-- Assignment --
Among the records below, find each line containing the word "opens" and copy it.

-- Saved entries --
- - - - - - -

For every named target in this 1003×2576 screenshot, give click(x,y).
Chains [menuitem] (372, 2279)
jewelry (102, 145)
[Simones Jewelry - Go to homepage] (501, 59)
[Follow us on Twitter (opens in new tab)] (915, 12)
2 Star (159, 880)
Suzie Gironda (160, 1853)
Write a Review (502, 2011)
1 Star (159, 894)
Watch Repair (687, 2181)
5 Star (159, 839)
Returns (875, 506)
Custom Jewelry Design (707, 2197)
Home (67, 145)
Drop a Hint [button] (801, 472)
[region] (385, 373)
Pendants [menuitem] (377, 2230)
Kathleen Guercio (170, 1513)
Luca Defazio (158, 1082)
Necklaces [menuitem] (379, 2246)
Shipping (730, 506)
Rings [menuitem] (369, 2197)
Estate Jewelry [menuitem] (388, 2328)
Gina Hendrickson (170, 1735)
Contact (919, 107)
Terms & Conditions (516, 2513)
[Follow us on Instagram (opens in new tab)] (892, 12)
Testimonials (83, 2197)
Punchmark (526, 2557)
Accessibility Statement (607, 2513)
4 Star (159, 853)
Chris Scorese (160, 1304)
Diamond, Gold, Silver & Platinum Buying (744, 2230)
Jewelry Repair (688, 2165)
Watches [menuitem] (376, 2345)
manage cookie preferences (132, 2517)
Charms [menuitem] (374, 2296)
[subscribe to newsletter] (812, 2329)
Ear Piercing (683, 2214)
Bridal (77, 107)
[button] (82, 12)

- - - - - - -

-- Result of the exercise --
[Follow us on Twitter (opens in new tab)] (915, 12)
[Follow us on Instagram (opens in new tab)] (892, 12)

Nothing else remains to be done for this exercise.